According to the plot of the poem Dante is lost in the dark somewhere in the forest all alone, where his journey down to the center of the Earth begins from. He goes through nine circles of Hell guided by Virgil, one of the greatest Roman poets, who died long time ago. In search for salvation Dante passes all nine circles of Hell, such as Limbo, Lust, Gluttony, Greed, Anger, Heresy, Violence, Fraud and Treachery. The gate of Hell welcomes Dante with a sign that urges everyone who enters Hell to forget about hope as there is no place for it in the underworld of suffering souls. At every stage, going deeper to the center of Earth, Dante recognizes some sin and sees the punishment for it. In every circle of Hell there is a different punishment for the sinners, which is very similar to the kind of a sin that sinners did during their lifetime before they found themselves in hell. For instance, those who used to be fortune-tellers during their life have to suffer in Hell without being able to know what foresee what is waiting for them in future. Describing this kind of punishment Dante calls a divine revenge, which waits for every sinner upon death.

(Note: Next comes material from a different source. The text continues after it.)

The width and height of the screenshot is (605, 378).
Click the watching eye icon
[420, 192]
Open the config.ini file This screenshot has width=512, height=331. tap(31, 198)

The first circle of Hell is a place where free-thinkers reside. Virgil guides Dante through it showing that he knows the ropes and understands perfectly well what is really going on in there as this circle is a place where Virgil found himself after death for being an atheist during his lifetime. The place where free-thinkers are being punished is an irony that is in tune with the spirit of the times when Dante himself had live his life through. Dante wrote this poem in the fourteenth century, which was a dark medieval time when atheists and free-thinkers were suppressed and followed close heels as heretics. In the second circle Dante witnesses souls, who are punished for being tempted by lust during their life. Cleopatra, Helen from Troy and many other famous historical figures suffer there for simple pleasures of their flesh that they were obsessed above all once they were alive. In the third circle Dante and Virgil met souls of gluttons who are guarded by a terrible monster Cerberus that has become a common name for a merciless person in our times. Each next circle is worth than the previous. Every circle of Hell, which is closer to the center of the Earth, is a place where wicked sinners suffer more and more. Every sinner is taken care of, everybody is punished, and no sin is overlooked. The more wicked the life of a sinner was, the more horrible is the punishment. The center of the Earth is a place where Satan resides. He is forced to stay there forever and will be never set free.
According to Dante, even the souls who did bad things but were convicted of sins during their life and prayed to God for forgiveness are not really forgiven. They neither go to Hell nor they are welcomed in Heaven and are forced to stay in strange place called Purgatory, where they toil to pay for all the sins they once committed before their life was over. Those who remained impenitent to the last and were not willing to be convicted of sin would find themselves in Hell when they die. This trip to the darkest corners of pain shows Dante that it impossible to escape punishment even after death and as he himself claims, “not causeless is this journey to the abyss” (Alighieri 44).
All the circles Dante is going through make him realize that life is full of temptations and all sins people cant resist will have to be paid for after life. The journey through Hell becomes a catharsis for the protagonist. It hits Dante like a ton of bricks and makes him contemplate on his one life and reconsider of the Bible and a sense of living. This poem is a message itself calling people to be responsible for their actions.
Work Cited
Alighieri, Dante. The Divine Comedy. New York: CreateSpace Publishing, 2014. Print.